» **RECORDS TO PROCESS**:

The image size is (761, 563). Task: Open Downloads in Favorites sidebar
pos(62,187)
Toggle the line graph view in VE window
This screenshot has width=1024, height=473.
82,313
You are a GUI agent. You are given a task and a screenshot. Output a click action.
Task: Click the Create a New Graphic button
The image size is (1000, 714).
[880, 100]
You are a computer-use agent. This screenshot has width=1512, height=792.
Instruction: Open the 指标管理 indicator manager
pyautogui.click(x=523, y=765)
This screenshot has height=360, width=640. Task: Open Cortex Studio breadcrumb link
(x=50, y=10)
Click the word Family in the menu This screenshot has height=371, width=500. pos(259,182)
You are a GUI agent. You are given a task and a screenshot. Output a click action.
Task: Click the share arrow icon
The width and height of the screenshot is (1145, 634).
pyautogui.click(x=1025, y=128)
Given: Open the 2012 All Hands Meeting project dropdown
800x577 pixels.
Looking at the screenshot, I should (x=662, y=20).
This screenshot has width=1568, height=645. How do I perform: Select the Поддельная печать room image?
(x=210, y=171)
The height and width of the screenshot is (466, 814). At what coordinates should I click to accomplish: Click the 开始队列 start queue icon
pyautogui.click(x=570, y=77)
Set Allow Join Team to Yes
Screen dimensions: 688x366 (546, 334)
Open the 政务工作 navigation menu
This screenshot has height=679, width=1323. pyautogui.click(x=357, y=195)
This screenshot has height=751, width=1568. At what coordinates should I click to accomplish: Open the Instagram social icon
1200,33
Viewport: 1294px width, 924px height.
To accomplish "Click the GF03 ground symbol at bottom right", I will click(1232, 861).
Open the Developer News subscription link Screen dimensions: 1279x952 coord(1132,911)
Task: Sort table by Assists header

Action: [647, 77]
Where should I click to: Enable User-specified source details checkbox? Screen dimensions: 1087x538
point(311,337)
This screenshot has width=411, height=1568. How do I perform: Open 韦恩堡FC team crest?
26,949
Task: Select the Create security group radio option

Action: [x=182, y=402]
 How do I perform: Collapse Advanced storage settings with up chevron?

» **DIRECTIONS FOR THIS TASK**: Retype the lines from the one containing "Where should I" through the last line of the records. Leave out everything else.

» **RESULT BELOW**:
Where should I click to: Enable User-specified source details checkbox? Screen dimensions: 1087x538
point(311,337)
This screenshot has width=411, height=1568. How do I perform: Open 韦恩堡FC team crest?
26,949
Task: Select the Create security group radio option

Action: [x=182, y=402]
 How do I perform: Collapse Advanced storage settings with up chevron?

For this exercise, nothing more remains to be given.